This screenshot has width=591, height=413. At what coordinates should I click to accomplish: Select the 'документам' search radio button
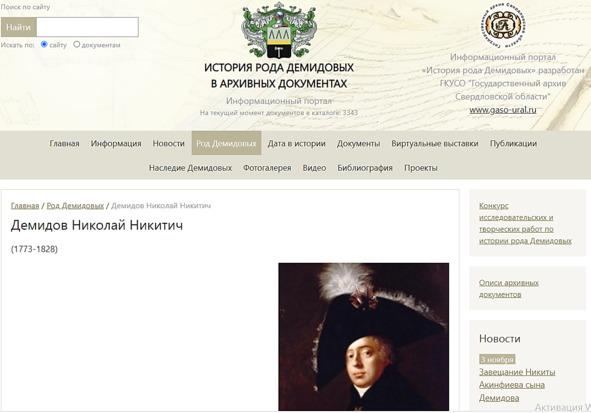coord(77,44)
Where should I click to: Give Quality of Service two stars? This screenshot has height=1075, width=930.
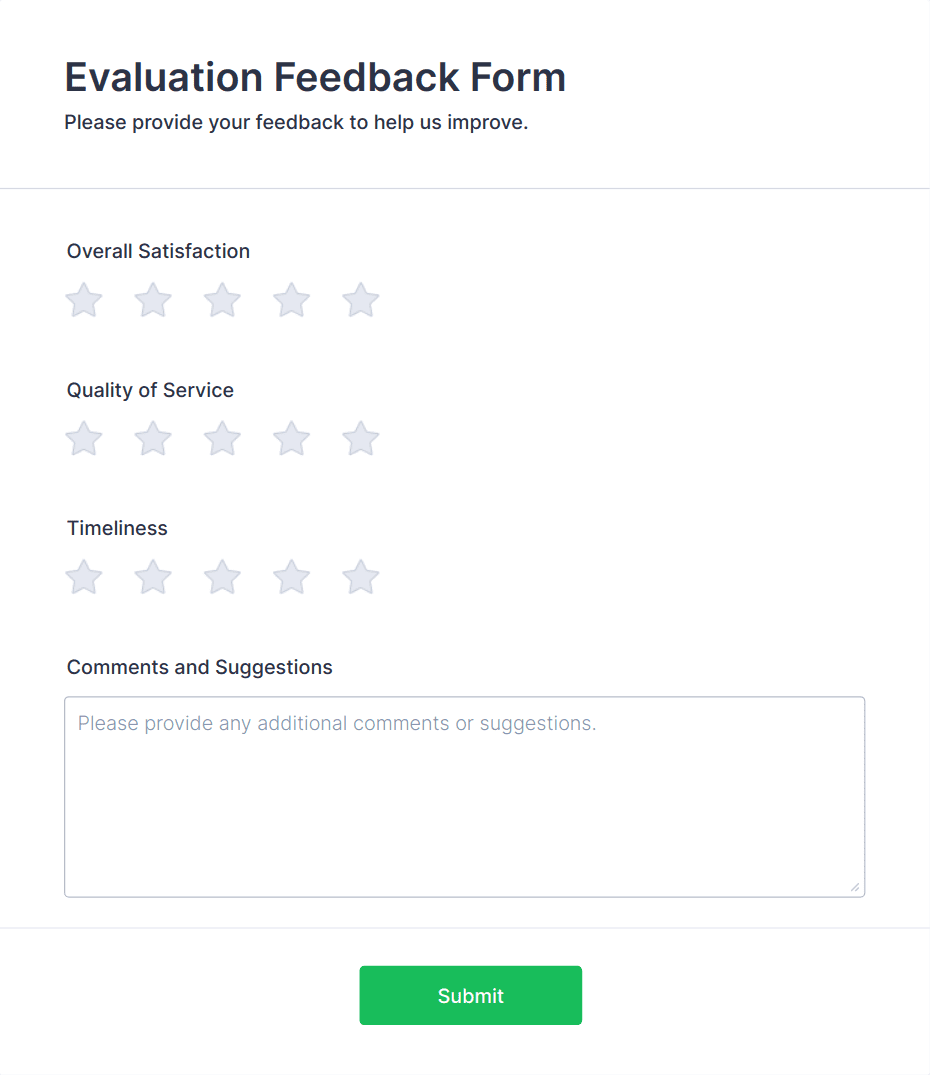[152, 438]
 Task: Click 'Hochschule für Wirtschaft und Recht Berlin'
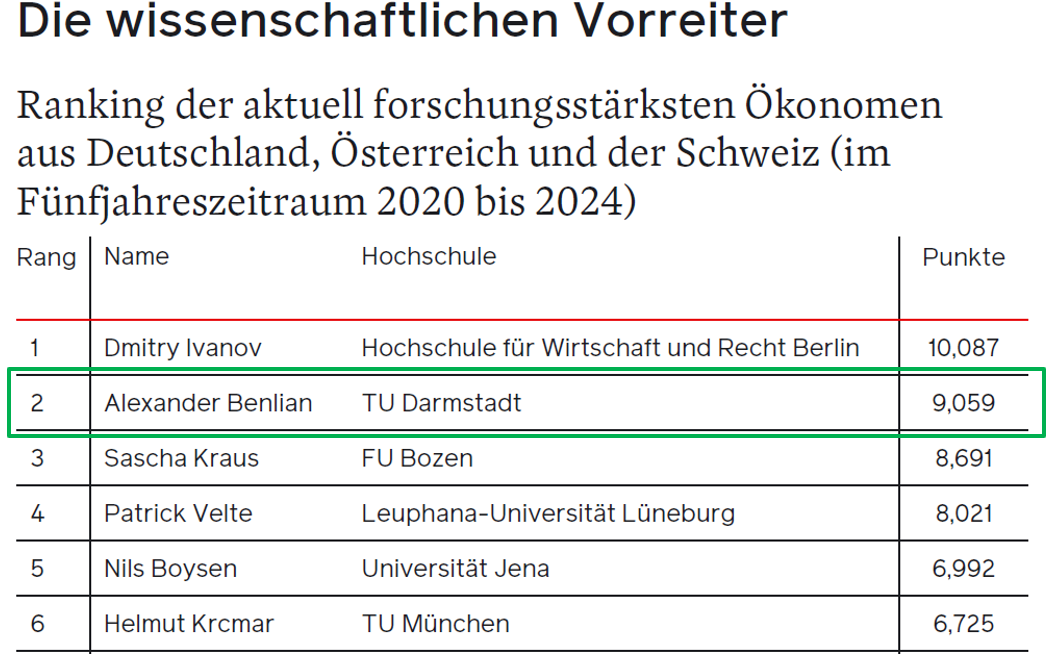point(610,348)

◇ ◇ ◇ ◇ ◇ ◇ ◇

*What you are asked to do*
All lines from the line containing "Where should I" through the end of the listing above are to be given again exactly; pictures are not part of the copy.

*Answer space*
Where should I click to: Give Quality of Service two stars? This screenshot has height=1075, width=930.
[152, 438]
 Task: Click 'Hochschule für Wirtschaft und Recht Berlin'
point(610,348)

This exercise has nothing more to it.